I can feel the other children in the room. I don't want to consider them because I recognize that their suffering would add another layer to mine. My duty is to stay, but the tension is unbearable and I feel the weight of the floors above me weighing on my shoulders. I start to panic and leave as soon as I can, to get back to my son, to contact our families, not to see my daughter fighting for her life.

I don't remember every night, but I do remember one night when Emily had been transferred to the high dependency ward. The nurse called me "Daddy" and asked for my help.

"Give her this, Dad... Hold this for me, Dad."

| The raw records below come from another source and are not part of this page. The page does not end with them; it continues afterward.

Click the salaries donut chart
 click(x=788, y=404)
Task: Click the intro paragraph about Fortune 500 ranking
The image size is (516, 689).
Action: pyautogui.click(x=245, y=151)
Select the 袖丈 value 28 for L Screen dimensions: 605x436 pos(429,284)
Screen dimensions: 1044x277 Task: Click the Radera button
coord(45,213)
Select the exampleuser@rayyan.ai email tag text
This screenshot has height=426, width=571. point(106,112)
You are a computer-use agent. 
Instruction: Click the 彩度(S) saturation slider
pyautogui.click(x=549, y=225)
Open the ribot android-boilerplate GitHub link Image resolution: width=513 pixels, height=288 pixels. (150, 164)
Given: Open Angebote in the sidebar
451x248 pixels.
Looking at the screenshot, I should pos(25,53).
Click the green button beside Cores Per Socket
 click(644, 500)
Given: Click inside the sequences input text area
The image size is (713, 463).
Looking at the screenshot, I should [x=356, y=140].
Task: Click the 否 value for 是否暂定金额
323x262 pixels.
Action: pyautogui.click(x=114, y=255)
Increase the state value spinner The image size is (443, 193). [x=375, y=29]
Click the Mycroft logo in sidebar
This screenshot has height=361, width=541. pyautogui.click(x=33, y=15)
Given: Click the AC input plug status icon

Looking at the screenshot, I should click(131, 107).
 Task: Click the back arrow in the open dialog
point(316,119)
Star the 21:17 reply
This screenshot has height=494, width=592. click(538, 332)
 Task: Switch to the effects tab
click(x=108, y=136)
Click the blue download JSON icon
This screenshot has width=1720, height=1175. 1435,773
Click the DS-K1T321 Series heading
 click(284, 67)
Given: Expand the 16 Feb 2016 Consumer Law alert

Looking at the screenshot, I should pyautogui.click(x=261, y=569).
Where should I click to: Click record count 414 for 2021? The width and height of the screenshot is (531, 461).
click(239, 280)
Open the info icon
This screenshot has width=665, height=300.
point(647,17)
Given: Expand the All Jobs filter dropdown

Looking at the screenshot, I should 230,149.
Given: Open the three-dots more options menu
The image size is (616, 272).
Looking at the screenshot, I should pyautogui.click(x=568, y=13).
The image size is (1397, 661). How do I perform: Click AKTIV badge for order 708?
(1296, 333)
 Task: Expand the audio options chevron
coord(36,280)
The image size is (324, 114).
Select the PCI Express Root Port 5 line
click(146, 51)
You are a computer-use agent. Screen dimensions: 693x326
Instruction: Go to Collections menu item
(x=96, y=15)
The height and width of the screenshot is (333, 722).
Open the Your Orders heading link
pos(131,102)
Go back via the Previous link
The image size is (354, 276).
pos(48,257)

Emily's head is at an uncomfortable angle. Her neck has been in a clamp for seven hours and her neck muscles are very stiff. It will take weeks of physiotherapy before she is back to normal. She also has a fractured skull caused by the clamp's teeth biting too deeply. Later in her stay, cerebrospinal fluid seeped into her pillow. That night, I spoon-feed her cold applesauce to soothe her throat and, once the nurse has left, I sit and watch her fall asleep.

The alarm sounds on her monitor and the nurse returns. She notes the readings and leaves. This happens a number of times. I can feel the panic returning. My brother calls.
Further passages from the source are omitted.